Problem:
Repeat the part of the Rudi's View column starting with "In early May" and going on through "progressive dividend policy." word for word.

Article:
□ □ □ □ □ □ □

Rudi's View | May 09 2019

In this week's Weekly Insights (published in two parts):

-Value & The Eye Of The Beholder
-Conviction Calls
-Helping Pengana Selling The ESG Message
-CSL Challenge: The Winners
-Rudi On TV
-Rudi On Tour


[Non-highlighted parts will appear in Part Two on Friday]

Value & The Eye Of The Beholder

By Rudi Filapek-Vandyck, Editor FNArena

In early May (last week), the once highly popular ASX-listed funds manager Janus Henderson ((JHG)) released a rather underwhelming March quarter financial performance report.

Among the key performance metrics that stood out was a -21% fall in earnings per share versus a year earlier, a sizable fall in operating margin to 34.4%, net funds outflows of -US$7.4bn, negative growth in performance fees, and an unchanged quarterly dividend of US36c. The latter is disappointing as the board is committed to a progressive dividend policy.

The day after the ASX release, the shares fell from above $35 to near $31, where they have remained since (well below most stockbroking analysts' price targets).

□ □ □ □ □ □ □

Given information:
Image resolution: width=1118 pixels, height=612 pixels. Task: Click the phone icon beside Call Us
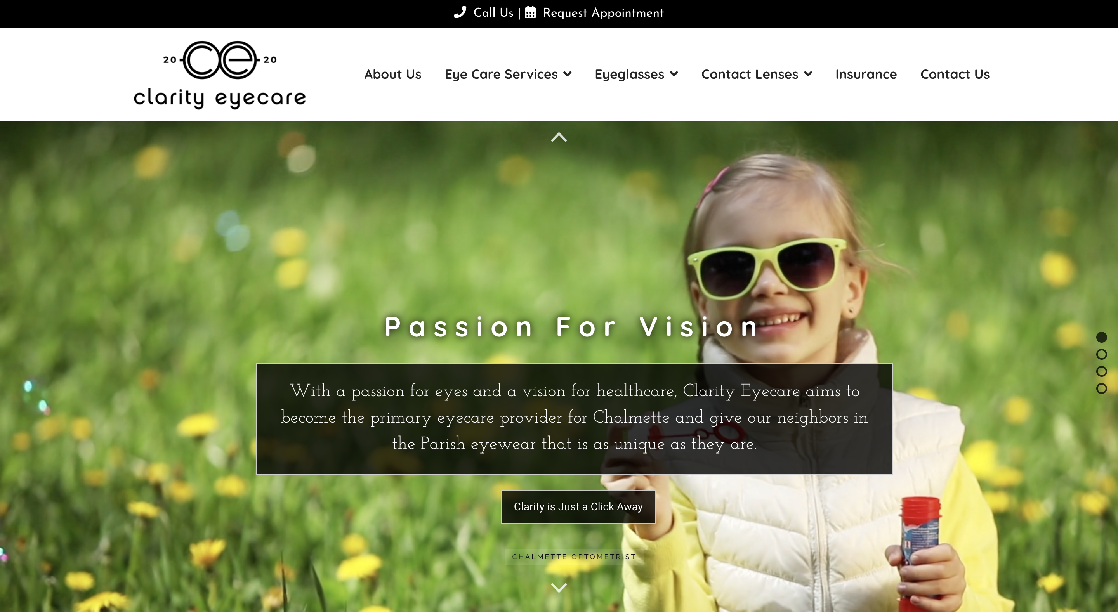coord(460,12)
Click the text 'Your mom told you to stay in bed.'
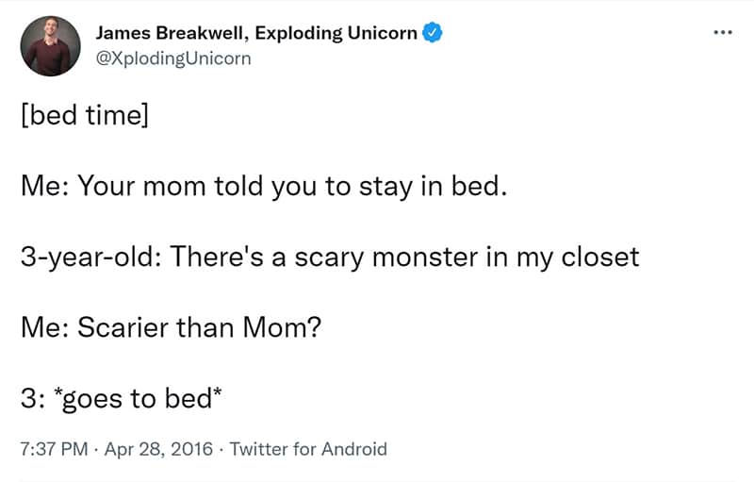 click(292, 186)
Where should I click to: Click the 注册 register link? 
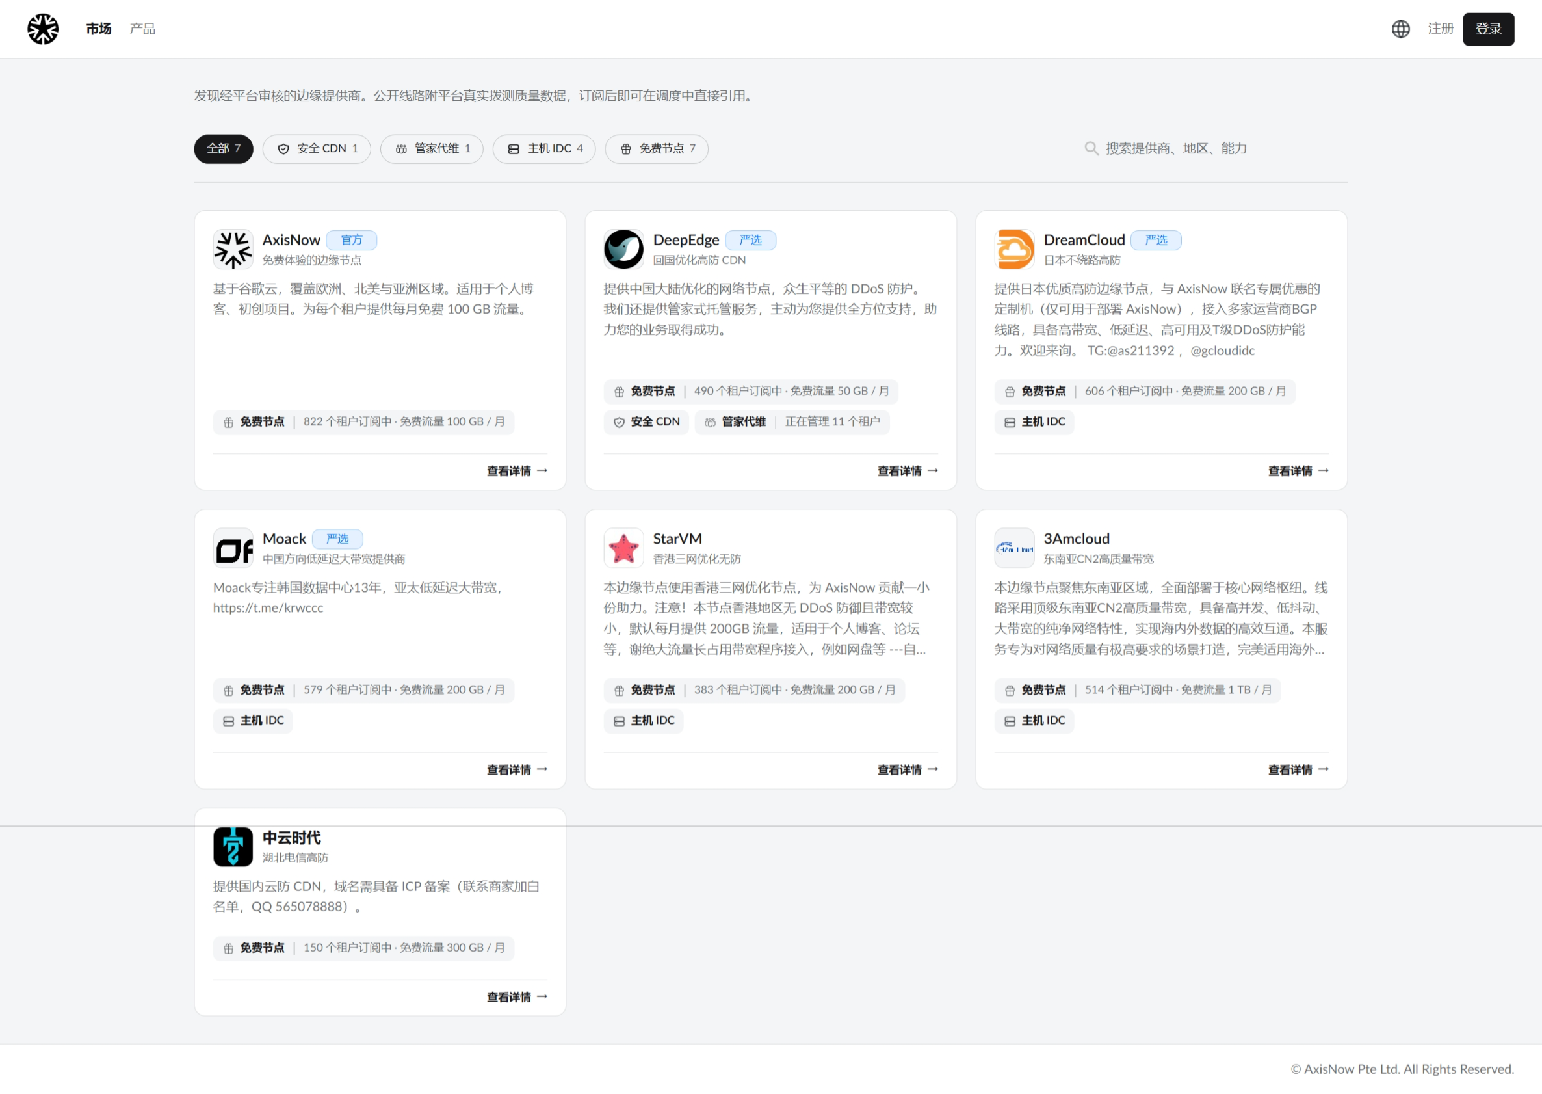1440,29
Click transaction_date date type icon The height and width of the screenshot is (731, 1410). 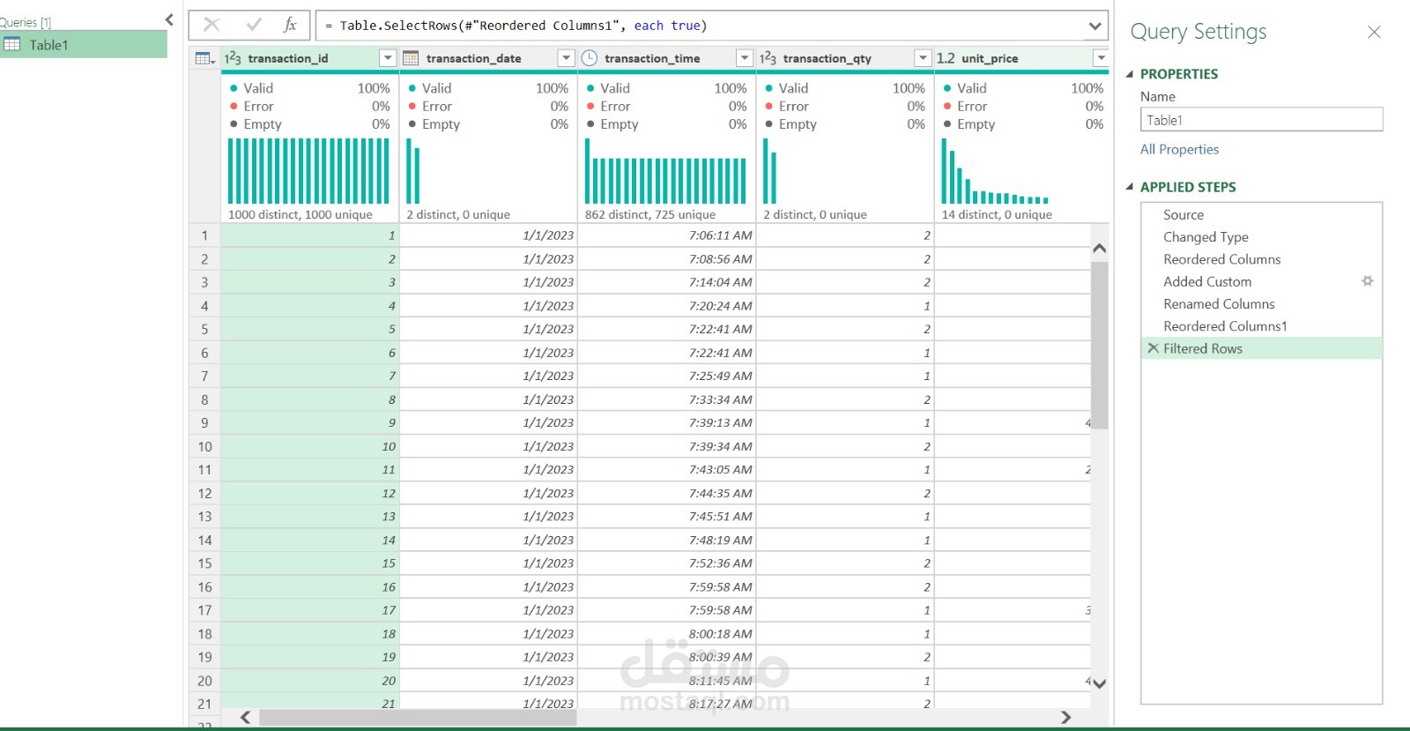pyautogui.click(x=411, y=58)
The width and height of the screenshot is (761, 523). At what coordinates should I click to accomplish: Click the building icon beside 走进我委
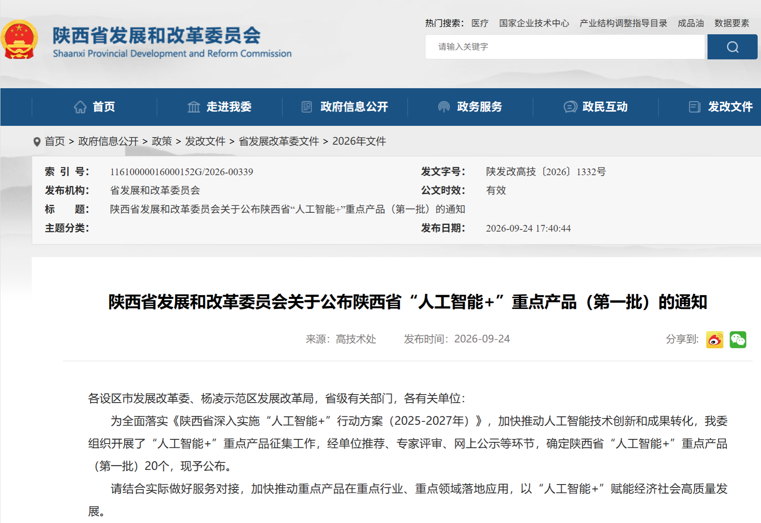pyautogui.click(x=194, y=107)
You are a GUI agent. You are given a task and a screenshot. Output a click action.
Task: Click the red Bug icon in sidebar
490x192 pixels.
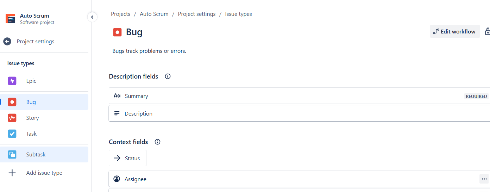12,102
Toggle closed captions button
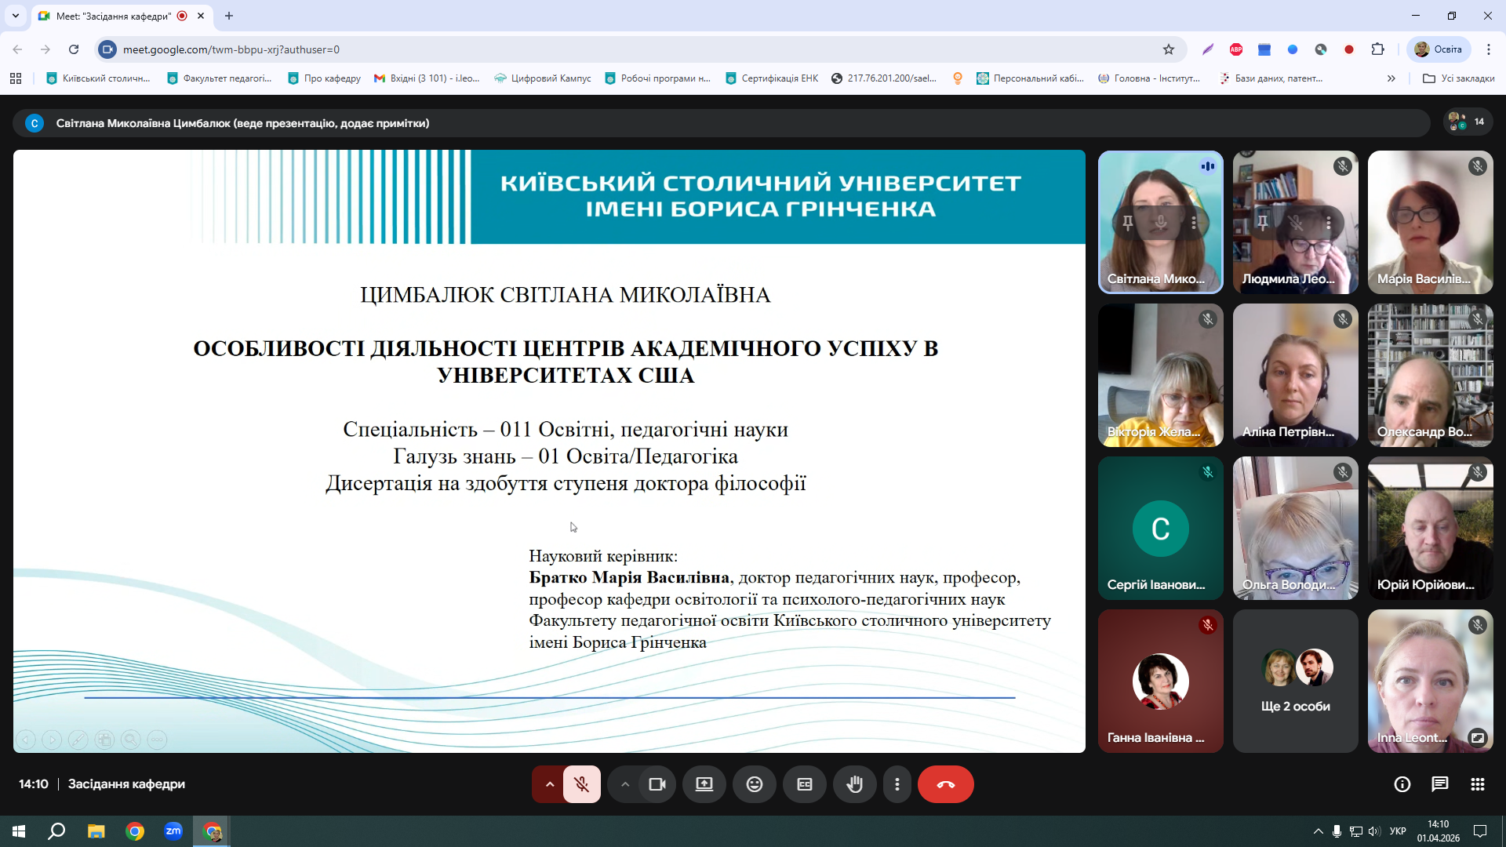1506x847 pixels. (804, 784)
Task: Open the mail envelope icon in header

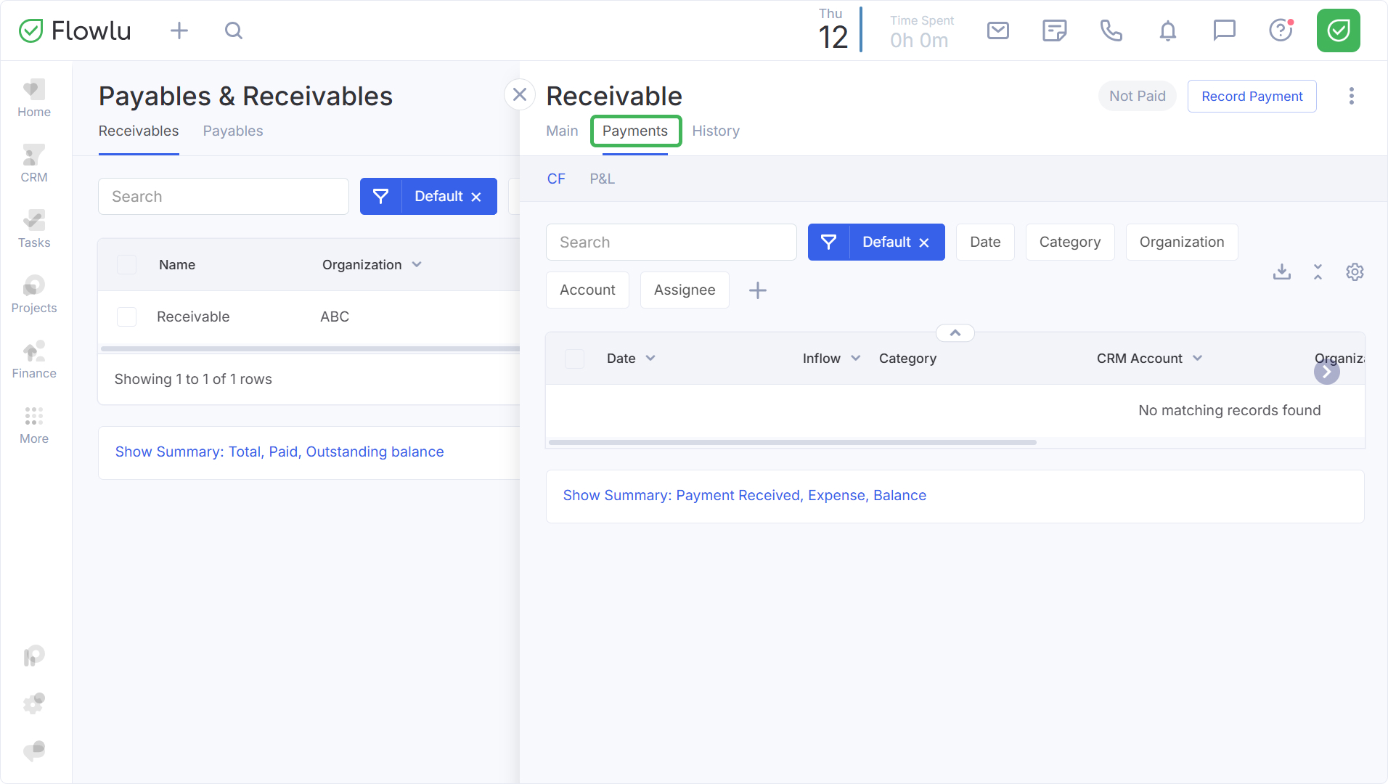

□ □ □ □ □ □ □

Output for this task:
In early May (last week), the once highly popular ASX-listed funds manager Janus Henderson ((JHG)) released a rather underwhelming March quarter financial performance report.

Among the key performance metrics that stood out was a -21% fall in earnings per share versus a year earlier, a sizable fall in operating margin to 34.4%, net funds outflows of -US$7.4bn, negative growth in performance fees, and an unchanged quarterly dividend of US36c. The latter is disappointing as the board is committed to a progressive dividend policy.